— Selected text —
==============================

1. The dataset spans **118 days** (from January 2 to April 30, 2019) with **71 unique dates**, indicating non-uniform data collection over the period.

2. **January 3rd, 2019** has the highest number of records (28), suggesting significant events or noteworthy occurrences on that day.

3. A total of **278 records** correspond to **multiple entries per day**, pointing to frequent updates or recurring events being logged on certain days.

### **News** univariate Analysis

In [None]:
from collections import Counter
from nltk.corpus import stopwords
import nltk
import pprint
df_news = pd.DataFrame()
# Calculate the length of each news article and create a new column 'news_length'
df_news['news_length'] = df['News'].apply(len)

# Show basic descriptive statistics for the 'news_length' column and print them in a readable format
print("Descriptive Statistics for 'news_length':")
print(df_news['news_length'].describe().to_string())

# Download the list of stopwords if not already downloaded
nltk.download('stopwords')

# Define the set of English stopwords to exclude common words from word count analysis
stop = set(stopwords.words('english'))

# Split news text into individual words, remove stop words, and count word frequencies
word_counts = Counter(
    word.lower() for text in df['News'] for word in text.split() if word.lower() not in stop
)

# Display the 10 most common words in the news articles with pretty print
print("\nTop 10 Most Common Words in News Articles:")
pprint.pprint(word_counts.most_common(10))

==============================

— Supplied information —
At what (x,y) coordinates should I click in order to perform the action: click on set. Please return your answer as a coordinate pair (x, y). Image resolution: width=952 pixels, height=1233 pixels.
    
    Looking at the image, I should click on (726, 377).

==============================

— Work to complete —
In the notebook excerpt, how many days does the dataset span?

— The solution —
118 days, from January 2 to April 30, 2019.